## [Given exercise]
Reproduce the lines below without any change, starting with the first line and ending after the line that contains "tap(959, 118)".

## [Supplied material]
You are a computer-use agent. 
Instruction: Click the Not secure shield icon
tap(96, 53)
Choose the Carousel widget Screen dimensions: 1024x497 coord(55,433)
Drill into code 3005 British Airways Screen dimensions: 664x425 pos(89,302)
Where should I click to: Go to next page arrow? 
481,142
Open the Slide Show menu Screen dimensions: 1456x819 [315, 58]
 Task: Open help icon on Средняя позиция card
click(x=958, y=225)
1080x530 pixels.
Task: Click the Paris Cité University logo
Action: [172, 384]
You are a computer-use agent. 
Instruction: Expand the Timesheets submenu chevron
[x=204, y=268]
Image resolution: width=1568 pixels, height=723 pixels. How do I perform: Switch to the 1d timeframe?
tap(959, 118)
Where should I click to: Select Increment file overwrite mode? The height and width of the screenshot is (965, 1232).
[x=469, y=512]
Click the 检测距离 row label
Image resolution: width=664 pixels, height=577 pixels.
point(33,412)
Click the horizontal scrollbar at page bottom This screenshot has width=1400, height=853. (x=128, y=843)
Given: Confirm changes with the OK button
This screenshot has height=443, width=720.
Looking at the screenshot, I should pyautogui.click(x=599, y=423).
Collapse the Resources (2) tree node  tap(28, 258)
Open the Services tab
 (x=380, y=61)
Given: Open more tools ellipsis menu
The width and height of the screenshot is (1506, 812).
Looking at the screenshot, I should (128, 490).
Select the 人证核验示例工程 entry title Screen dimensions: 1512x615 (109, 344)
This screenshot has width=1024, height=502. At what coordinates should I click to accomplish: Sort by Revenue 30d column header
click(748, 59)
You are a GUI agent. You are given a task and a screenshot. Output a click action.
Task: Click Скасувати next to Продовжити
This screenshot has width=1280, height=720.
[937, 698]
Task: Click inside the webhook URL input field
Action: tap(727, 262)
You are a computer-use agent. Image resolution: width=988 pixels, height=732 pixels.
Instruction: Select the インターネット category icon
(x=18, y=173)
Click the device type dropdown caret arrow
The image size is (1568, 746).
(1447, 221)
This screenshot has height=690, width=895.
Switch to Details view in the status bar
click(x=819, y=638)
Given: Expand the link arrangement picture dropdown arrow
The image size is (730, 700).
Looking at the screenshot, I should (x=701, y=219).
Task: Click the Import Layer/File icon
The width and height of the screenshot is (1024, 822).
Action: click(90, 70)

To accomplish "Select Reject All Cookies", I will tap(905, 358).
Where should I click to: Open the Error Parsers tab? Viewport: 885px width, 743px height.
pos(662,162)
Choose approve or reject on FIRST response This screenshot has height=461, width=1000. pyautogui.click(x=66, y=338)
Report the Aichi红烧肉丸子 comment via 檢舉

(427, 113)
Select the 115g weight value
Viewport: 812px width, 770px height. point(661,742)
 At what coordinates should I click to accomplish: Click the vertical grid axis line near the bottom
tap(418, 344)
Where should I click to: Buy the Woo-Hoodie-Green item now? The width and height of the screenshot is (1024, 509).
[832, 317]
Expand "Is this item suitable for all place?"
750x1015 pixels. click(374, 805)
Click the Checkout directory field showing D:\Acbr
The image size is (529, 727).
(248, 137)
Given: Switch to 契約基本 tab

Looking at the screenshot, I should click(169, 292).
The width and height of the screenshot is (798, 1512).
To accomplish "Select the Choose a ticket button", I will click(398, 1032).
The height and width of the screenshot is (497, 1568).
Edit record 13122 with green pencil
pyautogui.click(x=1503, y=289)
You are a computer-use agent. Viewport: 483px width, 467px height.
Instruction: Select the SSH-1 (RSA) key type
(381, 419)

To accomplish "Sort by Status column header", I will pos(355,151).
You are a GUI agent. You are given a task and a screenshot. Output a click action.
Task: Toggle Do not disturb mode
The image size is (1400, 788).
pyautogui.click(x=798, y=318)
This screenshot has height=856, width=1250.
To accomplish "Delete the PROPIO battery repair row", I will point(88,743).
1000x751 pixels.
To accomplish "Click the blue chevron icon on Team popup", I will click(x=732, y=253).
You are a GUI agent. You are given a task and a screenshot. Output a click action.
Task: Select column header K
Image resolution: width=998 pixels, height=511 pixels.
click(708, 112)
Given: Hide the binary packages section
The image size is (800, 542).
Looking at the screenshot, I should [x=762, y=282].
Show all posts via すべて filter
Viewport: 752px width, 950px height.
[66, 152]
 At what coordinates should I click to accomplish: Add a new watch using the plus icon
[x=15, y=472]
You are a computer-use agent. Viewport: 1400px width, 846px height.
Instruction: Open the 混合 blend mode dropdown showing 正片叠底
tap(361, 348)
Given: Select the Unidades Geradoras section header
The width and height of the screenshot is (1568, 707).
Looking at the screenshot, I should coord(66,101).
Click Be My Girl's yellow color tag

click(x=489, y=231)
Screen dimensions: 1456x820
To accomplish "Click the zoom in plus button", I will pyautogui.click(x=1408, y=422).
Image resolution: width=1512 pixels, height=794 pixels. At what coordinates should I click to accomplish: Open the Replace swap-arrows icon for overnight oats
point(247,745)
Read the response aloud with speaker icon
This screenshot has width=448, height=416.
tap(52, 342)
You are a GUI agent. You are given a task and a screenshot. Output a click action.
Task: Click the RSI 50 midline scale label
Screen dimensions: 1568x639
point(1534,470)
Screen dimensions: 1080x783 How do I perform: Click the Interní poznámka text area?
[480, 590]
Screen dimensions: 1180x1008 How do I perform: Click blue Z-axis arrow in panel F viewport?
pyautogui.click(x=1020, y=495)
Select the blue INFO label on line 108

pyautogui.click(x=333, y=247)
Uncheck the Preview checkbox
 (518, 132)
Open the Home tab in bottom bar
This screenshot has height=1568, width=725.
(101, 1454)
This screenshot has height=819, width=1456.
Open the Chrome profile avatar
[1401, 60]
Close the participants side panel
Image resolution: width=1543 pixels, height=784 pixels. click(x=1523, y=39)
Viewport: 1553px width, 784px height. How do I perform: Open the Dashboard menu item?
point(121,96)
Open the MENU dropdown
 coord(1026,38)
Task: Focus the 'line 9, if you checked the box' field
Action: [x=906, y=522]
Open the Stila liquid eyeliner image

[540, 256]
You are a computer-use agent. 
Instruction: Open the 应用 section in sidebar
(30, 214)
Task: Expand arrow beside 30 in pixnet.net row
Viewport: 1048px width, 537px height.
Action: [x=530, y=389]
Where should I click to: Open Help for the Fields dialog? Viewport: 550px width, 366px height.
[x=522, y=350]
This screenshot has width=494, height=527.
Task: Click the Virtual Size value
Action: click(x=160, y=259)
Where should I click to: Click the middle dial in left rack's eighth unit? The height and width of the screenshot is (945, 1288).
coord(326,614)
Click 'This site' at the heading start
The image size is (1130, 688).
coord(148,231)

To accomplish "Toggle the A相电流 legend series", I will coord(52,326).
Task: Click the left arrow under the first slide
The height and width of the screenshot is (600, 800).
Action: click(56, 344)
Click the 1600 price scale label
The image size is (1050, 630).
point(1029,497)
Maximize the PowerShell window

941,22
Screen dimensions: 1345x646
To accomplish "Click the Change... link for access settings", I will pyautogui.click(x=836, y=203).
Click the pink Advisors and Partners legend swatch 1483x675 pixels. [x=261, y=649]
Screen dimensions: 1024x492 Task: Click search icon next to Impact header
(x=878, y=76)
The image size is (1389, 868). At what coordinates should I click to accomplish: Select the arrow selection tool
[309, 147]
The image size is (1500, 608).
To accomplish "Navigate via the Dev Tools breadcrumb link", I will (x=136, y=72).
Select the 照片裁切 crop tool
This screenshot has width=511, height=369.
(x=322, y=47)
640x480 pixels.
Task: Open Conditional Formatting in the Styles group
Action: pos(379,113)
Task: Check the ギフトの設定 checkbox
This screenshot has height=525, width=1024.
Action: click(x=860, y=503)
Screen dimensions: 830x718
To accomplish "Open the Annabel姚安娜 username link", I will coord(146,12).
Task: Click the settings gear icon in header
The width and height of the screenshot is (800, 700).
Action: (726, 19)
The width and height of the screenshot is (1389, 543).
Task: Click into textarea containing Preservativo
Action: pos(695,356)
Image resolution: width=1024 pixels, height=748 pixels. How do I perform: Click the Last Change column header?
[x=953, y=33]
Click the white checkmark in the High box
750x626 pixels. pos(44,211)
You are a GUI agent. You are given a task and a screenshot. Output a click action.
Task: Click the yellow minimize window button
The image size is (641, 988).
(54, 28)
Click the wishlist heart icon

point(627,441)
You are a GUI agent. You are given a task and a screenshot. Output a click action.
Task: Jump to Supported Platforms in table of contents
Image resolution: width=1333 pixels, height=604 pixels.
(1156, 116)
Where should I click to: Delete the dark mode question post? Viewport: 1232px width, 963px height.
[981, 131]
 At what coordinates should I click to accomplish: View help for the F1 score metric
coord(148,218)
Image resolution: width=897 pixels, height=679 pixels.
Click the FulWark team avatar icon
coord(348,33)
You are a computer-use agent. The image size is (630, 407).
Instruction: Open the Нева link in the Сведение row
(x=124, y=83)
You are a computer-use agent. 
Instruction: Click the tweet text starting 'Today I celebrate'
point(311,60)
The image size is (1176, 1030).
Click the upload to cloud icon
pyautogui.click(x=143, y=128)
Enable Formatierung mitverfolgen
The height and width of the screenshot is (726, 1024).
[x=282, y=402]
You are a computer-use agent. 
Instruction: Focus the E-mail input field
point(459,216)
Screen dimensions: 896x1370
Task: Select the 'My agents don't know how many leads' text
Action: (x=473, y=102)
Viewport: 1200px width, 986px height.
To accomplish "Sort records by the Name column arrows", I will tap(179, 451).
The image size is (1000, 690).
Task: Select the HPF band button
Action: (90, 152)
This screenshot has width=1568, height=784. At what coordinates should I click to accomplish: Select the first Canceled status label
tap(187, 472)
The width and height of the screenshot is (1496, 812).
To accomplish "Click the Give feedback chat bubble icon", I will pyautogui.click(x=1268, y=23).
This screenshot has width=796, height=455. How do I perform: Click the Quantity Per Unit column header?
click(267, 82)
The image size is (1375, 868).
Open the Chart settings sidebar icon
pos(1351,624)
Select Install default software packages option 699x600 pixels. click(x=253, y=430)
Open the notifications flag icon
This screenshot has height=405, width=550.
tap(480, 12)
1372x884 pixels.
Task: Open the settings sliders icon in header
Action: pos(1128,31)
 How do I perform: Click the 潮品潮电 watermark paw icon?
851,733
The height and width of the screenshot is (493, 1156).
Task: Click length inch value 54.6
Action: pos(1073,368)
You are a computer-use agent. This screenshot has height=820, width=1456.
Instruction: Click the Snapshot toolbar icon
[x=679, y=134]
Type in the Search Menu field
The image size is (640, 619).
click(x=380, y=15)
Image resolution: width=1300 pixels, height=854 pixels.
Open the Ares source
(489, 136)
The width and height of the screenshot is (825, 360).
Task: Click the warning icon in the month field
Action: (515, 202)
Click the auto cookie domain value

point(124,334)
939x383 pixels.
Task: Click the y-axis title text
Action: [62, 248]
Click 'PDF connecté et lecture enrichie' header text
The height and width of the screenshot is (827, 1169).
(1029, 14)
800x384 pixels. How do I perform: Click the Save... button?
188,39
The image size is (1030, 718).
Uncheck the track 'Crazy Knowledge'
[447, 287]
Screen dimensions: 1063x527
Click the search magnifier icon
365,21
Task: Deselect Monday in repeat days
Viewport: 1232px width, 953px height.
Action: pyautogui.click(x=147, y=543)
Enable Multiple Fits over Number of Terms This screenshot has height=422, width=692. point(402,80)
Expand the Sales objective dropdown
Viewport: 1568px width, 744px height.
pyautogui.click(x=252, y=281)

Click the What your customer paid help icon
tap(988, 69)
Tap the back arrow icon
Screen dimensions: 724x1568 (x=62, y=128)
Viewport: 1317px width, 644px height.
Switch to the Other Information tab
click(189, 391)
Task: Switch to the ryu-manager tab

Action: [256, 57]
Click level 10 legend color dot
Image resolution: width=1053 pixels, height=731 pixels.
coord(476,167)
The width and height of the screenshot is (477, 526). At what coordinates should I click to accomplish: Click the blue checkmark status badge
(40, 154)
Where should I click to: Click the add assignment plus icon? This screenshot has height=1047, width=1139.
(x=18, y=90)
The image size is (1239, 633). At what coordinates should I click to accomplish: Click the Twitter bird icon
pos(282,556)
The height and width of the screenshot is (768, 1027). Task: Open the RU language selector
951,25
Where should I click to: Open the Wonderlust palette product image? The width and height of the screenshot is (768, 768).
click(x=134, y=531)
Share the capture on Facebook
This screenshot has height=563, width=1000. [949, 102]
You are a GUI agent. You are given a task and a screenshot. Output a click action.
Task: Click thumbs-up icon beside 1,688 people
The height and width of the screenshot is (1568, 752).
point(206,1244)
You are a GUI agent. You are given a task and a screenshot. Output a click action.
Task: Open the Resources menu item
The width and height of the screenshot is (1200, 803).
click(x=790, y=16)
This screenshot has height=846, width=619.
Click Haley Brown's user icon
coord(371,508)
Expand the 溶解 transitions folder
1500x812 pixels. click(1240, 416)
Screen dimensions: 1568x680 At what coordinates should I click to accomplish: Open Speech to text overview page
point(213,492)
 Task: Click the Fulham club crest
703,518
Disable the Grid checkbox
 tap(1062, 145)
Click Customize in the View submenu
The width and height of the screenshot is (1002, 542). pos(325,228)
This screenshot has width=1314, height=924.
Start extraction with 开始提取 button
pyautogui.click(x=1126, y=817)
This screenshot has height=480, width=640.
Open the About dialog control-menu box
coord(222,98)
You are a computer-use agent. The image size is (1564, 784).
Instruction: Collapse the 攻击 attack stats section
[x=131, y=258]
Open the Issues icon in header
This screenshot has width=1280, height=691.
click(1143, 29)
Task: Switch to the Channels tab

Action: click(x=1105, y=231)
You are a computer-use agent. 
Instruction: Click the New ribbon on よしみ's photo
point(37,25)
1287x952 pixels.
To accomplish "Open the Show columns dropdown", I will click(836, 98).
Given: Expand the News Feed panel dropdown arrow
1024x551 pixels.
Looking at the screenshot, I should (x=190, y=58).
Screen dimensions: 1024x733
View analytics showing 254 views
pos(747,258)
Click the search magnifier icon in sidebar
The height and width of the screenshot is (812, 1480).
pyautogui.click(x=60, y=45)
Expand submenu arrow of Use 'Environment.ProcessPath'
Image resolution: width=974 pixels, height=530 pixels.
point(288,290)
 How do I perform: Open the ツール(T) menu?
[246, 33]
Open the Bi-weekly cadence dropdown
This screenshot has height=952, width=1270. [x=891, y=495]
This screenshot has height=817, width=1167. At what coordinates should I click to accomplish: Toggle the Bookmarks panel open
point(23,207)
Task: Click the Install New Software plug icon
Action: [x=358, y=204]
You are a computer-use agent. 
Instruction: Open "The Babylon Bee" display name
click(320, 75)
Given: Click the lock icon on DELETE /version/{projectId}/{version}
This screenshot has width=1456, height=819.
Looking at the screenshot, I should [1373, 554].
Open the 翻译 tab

## [Written answer]
You are a computer-use agent. 
Instruction: Click the Not secure shield icon
tap(96, 53)
Choose the Carousel widget Screen dimensions: 1024x497 coord(55,433)
Drill into code 3005 British Airways Screen dimensions: 664x425 pos(89,302)
Where should I click to: Go to next page arrow? 
481,142
Open the Slide Show menu Screen dimensions: 1456x819 [315, 58]
 Task: Open help icon on Средняя позиция card
click(x=958, y=225)
1080x530 pixels.
Task: Click the Paris Cité University logo
Action: [172, 384]
You are a computer-use agent. 
Instruction: Expand the Timesheets submenu chevron
[x=204, y=268]
Image resolution: width=1568 pixels, height=723 pixels. How do I perform: Switch to the 1d timeframe?
tap(959, 118)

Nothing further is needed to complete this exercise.